:: EXERCISE DIRECTIONS ::
Turn every item below into a Markdown table with the columns Row and Line, giving each non-blank line of text its own numbered row. Leave out blank lines and the pictures.

:: PROVIDED INFORMATION ::
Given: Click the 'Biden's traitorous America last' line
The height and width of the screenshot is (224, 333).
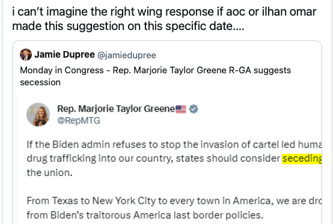Looking at the screenshot, I should (145, 215).
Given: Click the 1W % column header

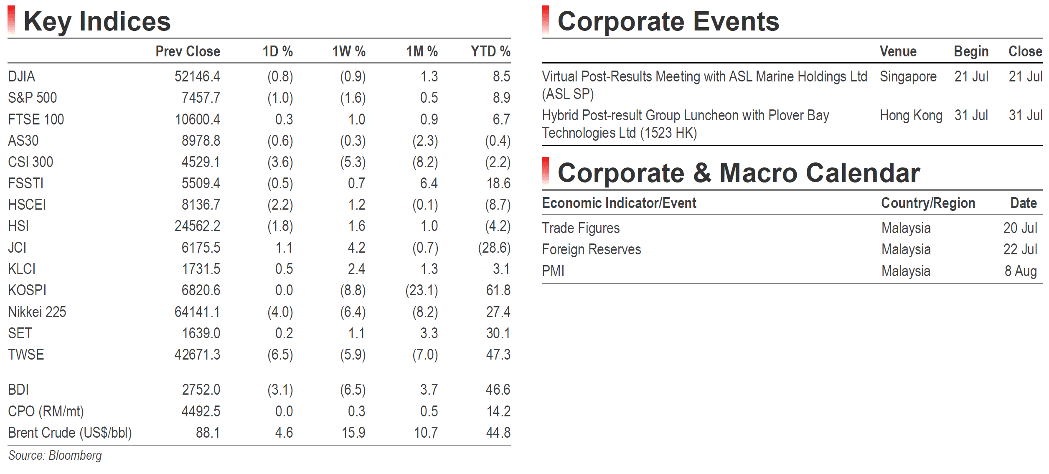Looking at the screenshot, I should click(348, 51).
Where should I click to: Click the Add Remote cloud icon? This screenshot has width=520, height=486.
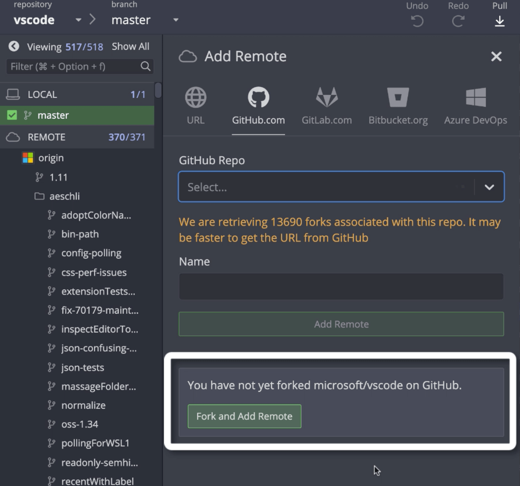point(188,56)
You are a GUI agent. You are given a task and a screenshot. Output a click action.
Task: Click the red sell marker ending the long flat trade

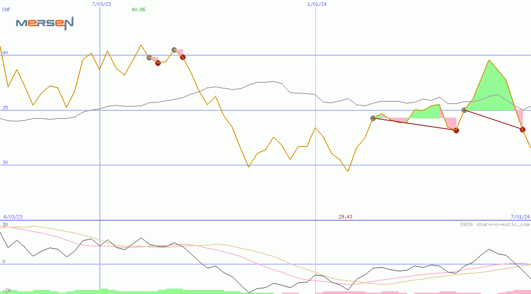point(456,130)
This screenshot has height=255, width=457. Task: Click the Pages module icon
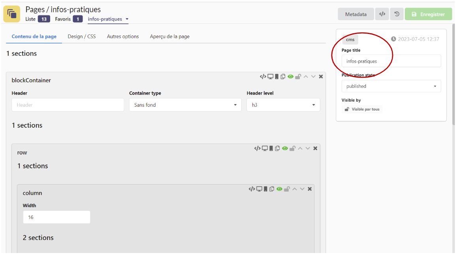[12, 14]
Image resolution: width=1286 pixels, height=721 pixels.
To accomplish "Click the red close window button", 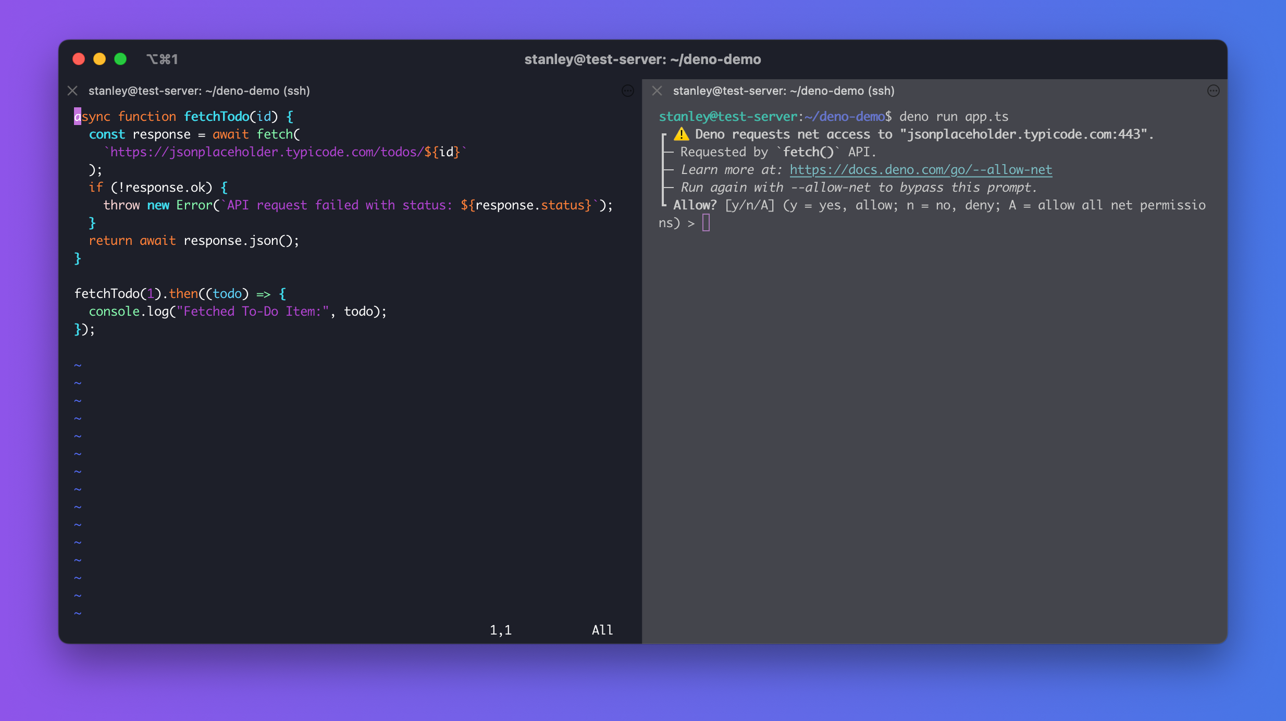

:: FINISHED EXERCISE ::
| Row | Line |
|---|---|
| 1 | Given: Click the 'Biden's traitorous America last' line |
| 2 | The height and width of the screenshot is (224, 333). |
| 3 | Looking at the screenshot, I should (145, 215). |
| 4 | Given: Click the 1W % column header |
| 5 | Looking at the screenshot, I should click(348, 51). |
| 6 | Where should I click to: Click the Add Remote cloud icon? This screenshot has width=520, height=486. |
| 7 | point(188,56) |
| 8 | You are a GUI agent. You are given a task and a screenshot. Output a click action. |
| 9 | Task: Click the red sell marker ending the long flat trade |
| 10 | point(456,130) |
| 11 | This screenshot has height=255, width=457. Task: Click the Pages module icon |
| 12 | [12, 14] |
| 13 | Image resolution: width=1286 pixels, height=721 pixels. |
| 14 | To accomplish "Click the red close window button",  |